[Extracted data entries]
● ● ● ● ●

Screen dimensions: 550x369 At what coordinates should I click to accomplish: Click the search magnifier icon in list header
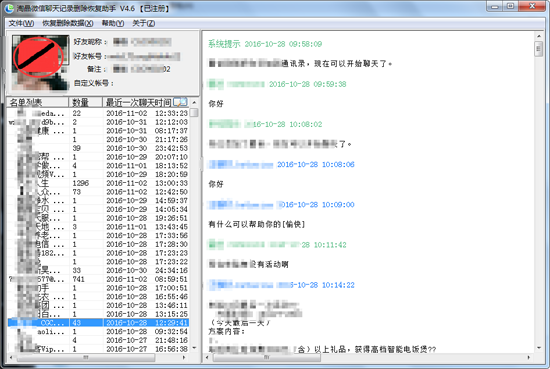pos(181,102)
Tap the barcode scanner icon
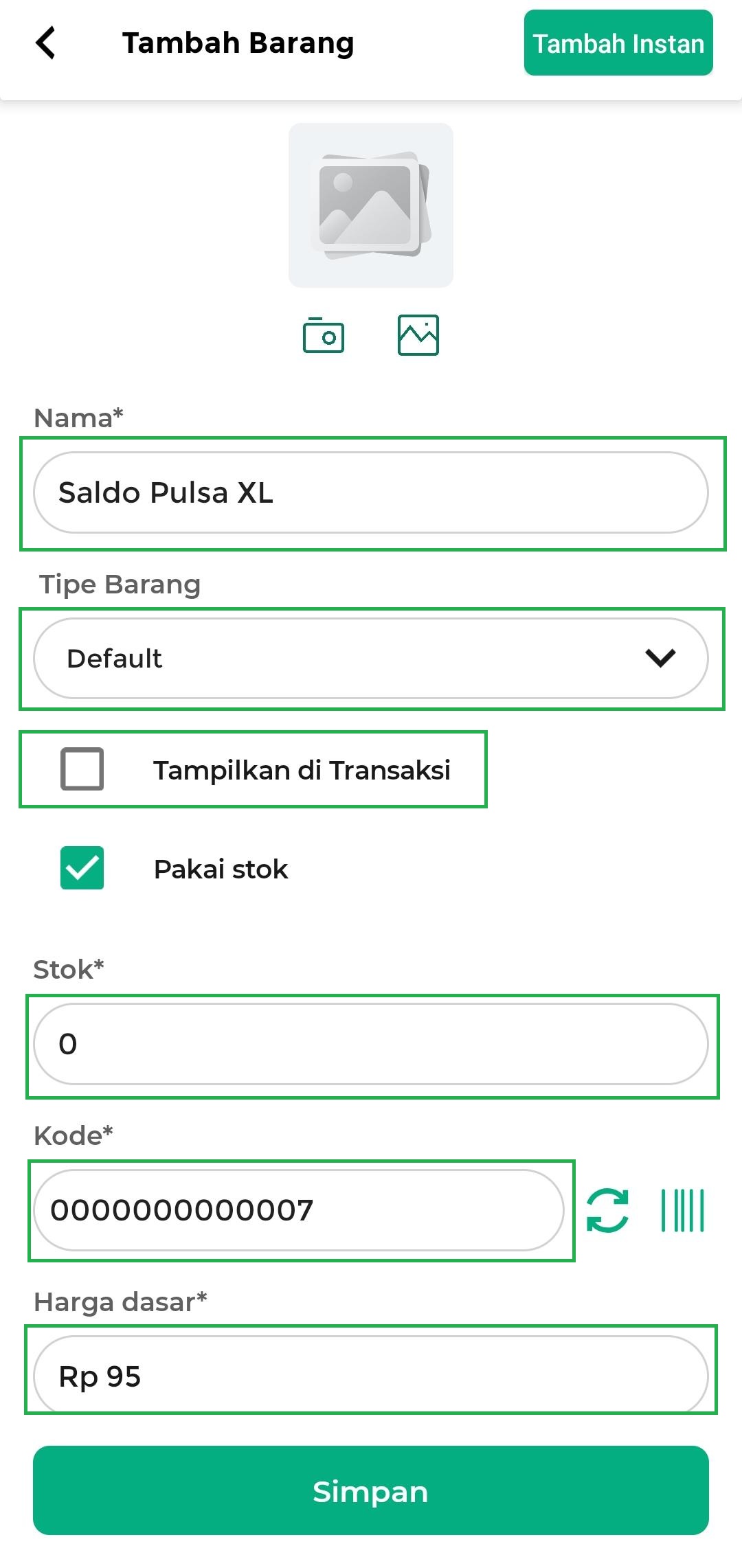Screen dimensions: 742x1568 (x=682, y=1210)
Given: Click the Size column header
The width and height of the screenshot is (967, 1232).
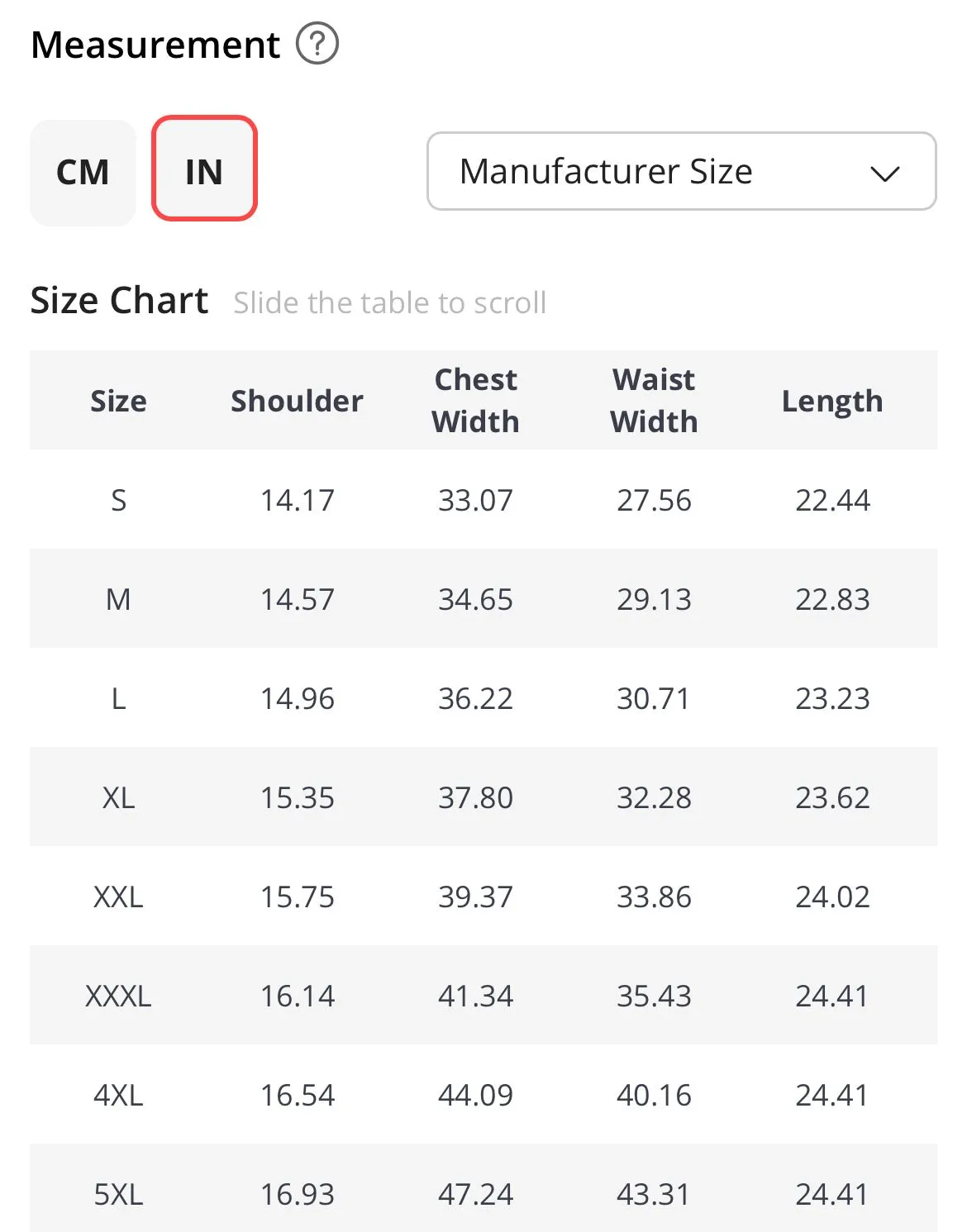Looking at the screenshot, I should 118,401.

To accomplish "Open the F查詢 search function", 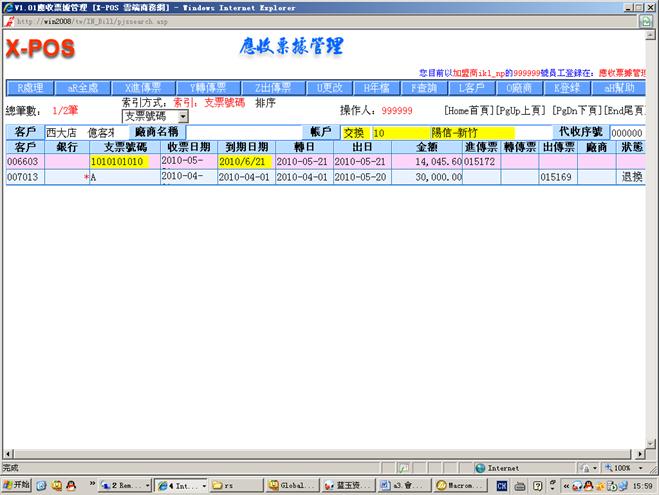I will coord(423,88).
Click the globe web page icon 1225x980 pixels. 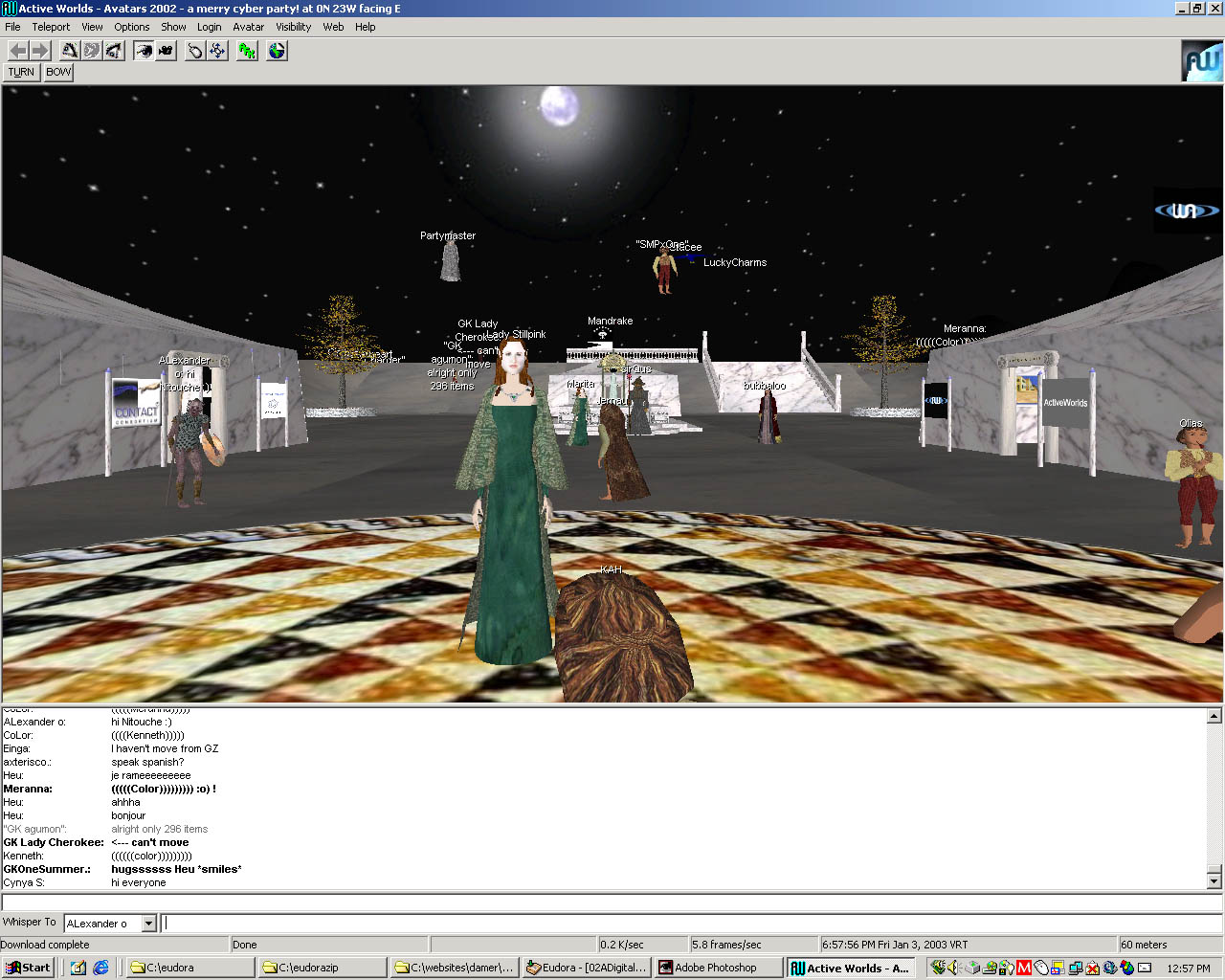(277, 51)
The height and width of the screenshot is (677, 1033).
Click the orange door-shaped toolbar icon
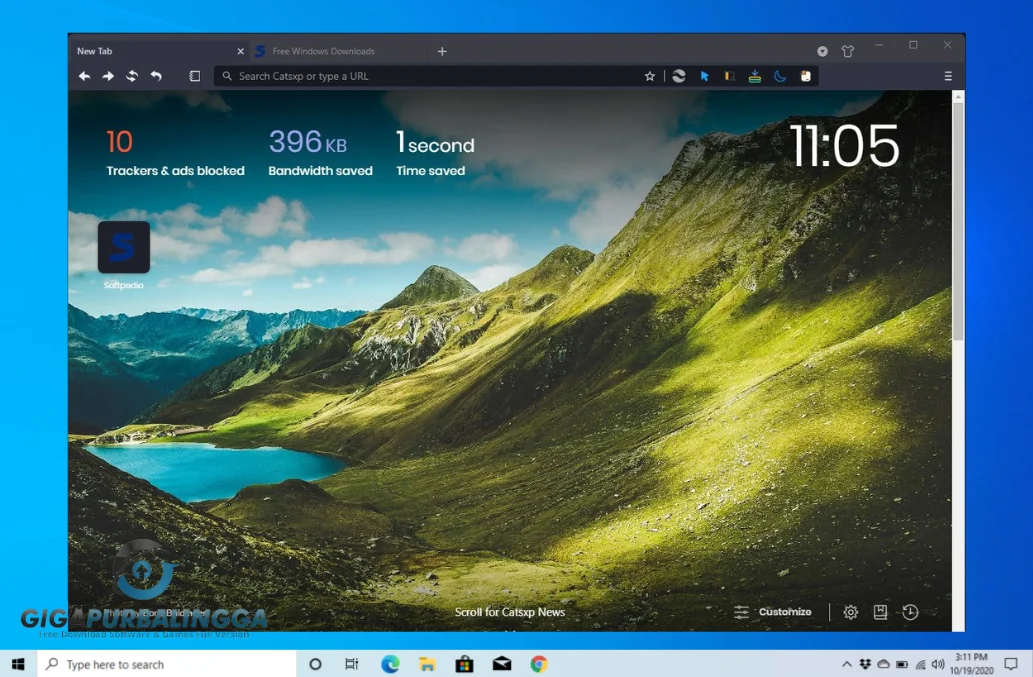pos(730,76)
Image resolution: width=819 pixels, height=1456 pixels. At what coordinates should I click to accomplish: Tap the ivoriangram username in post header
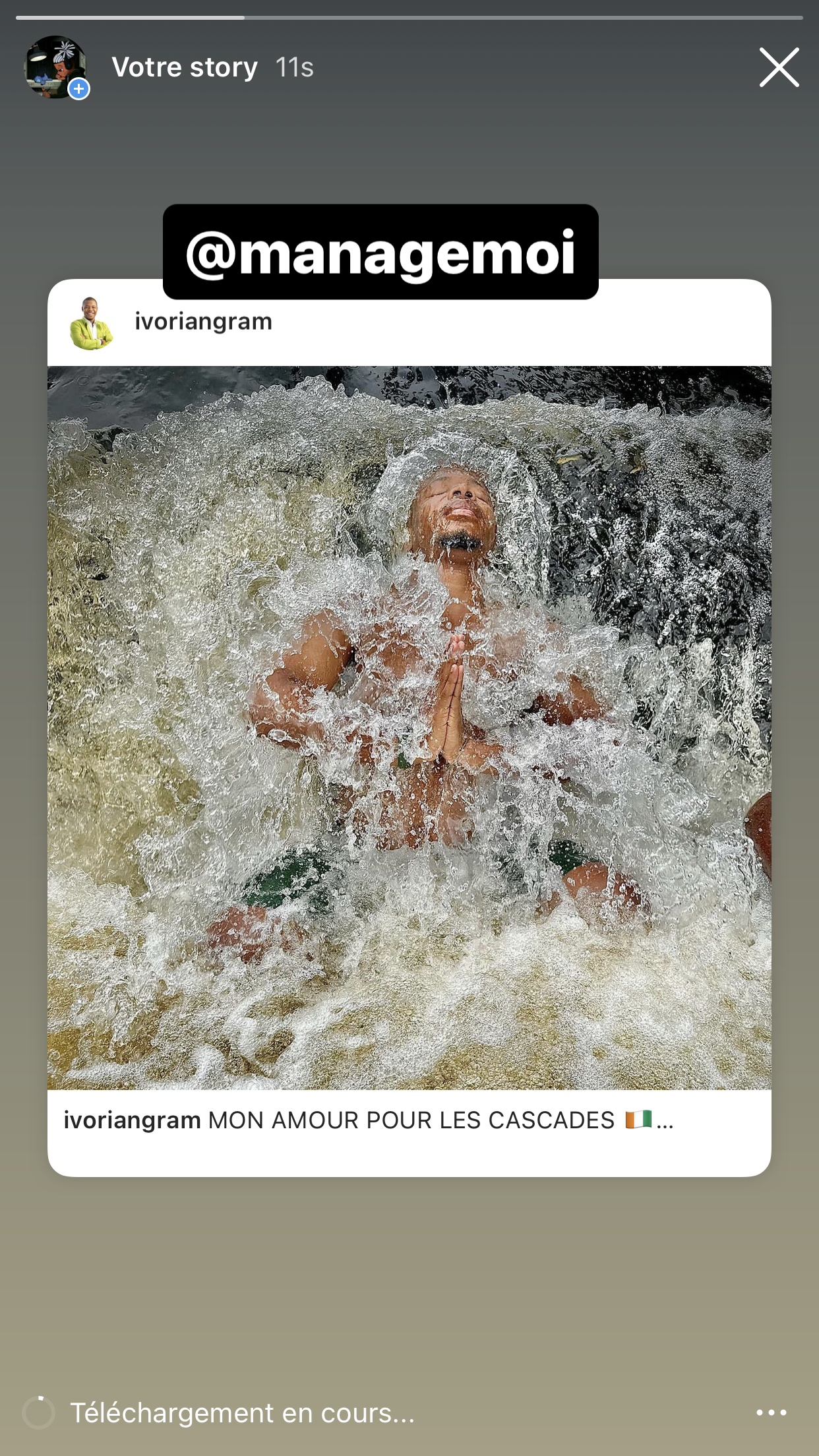click(x=203, y=322)
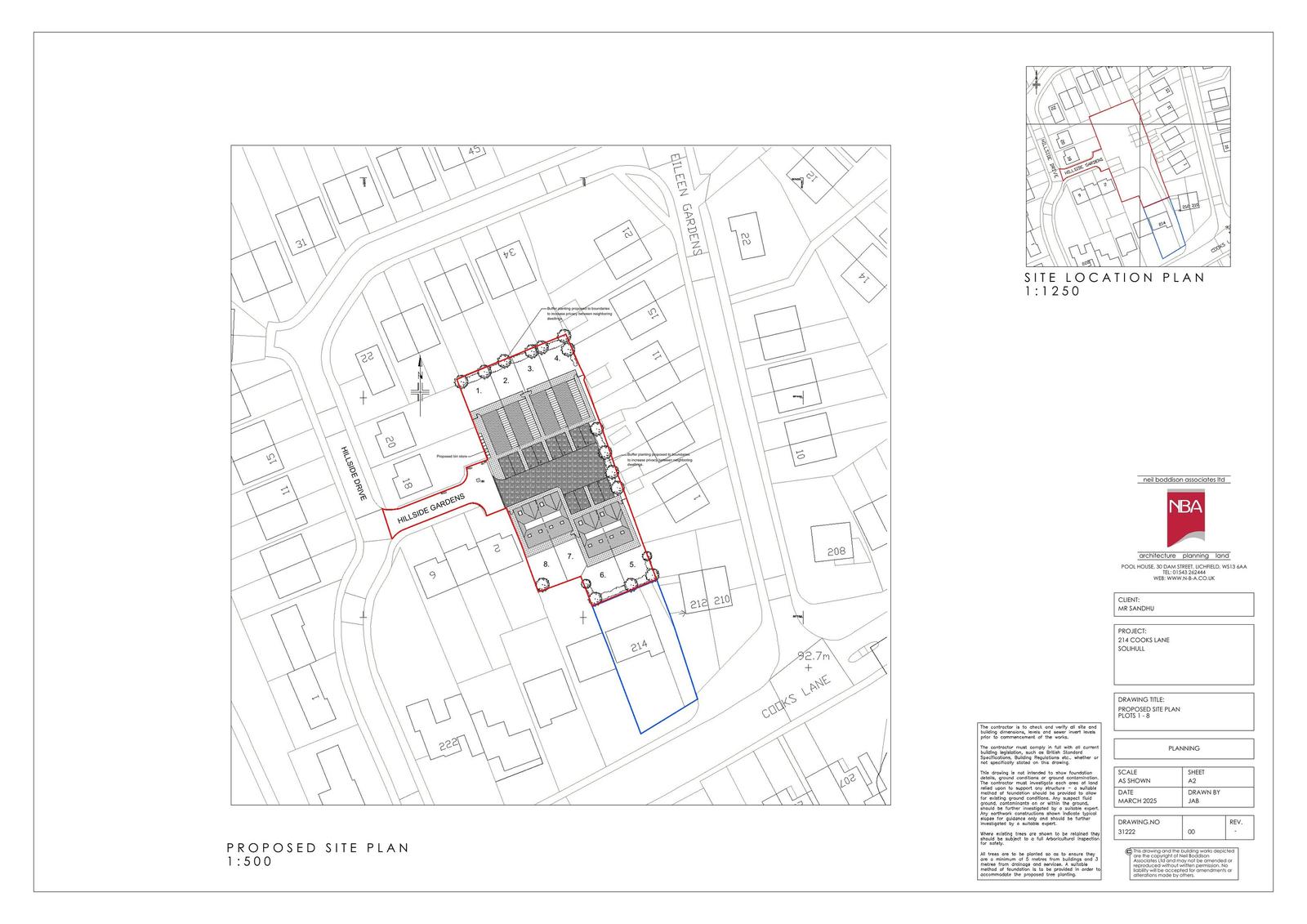Open the WWW.N-B-A.CO.UK web link
This screenshot has width=1307, height=924.
[x=1184, y=578]
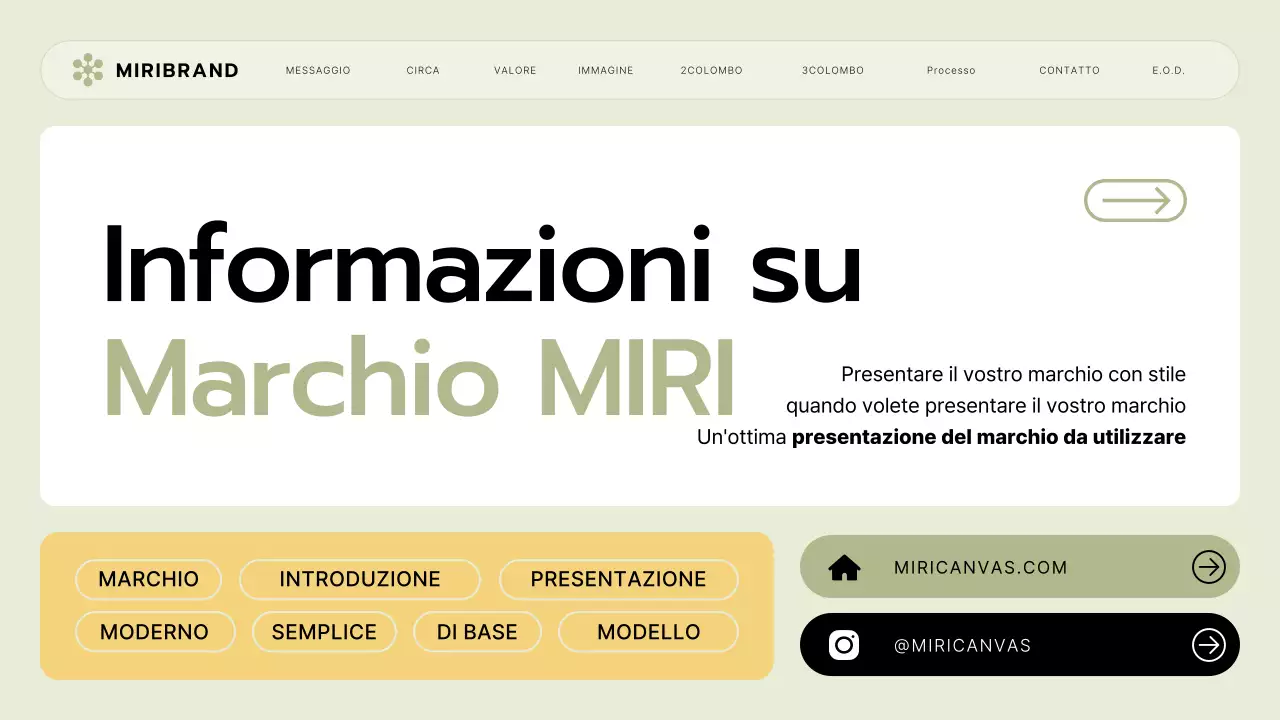Open the CONTATTO menu entry
The image size is (1280, 720).
[1069, 70]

● ● ● ● ●

WHAT YOU HAVE TO DO:
A word-for-word repeat is expected of the lines from the one with "Click the orange door-shaped toolbar icon" to the end of the data, both included; pictures are not part of it.

ANSWER SPACE:
Click the orange door-shaped toolbar icon
pos(730,76)
Image resolution: width=819 pixels, height=1456 pixels. At what coordinates should I click to accomplish: Tap the ivoriangram username in post header
click(x=203, y=322)
Open the WWW.N-B-A.CO.UK web link
This screenshot has width=1307, height=924.
[x=1184, y=578]
Open the CONTATTO menu entry
The image size is (1280, 720).
[1069, 70]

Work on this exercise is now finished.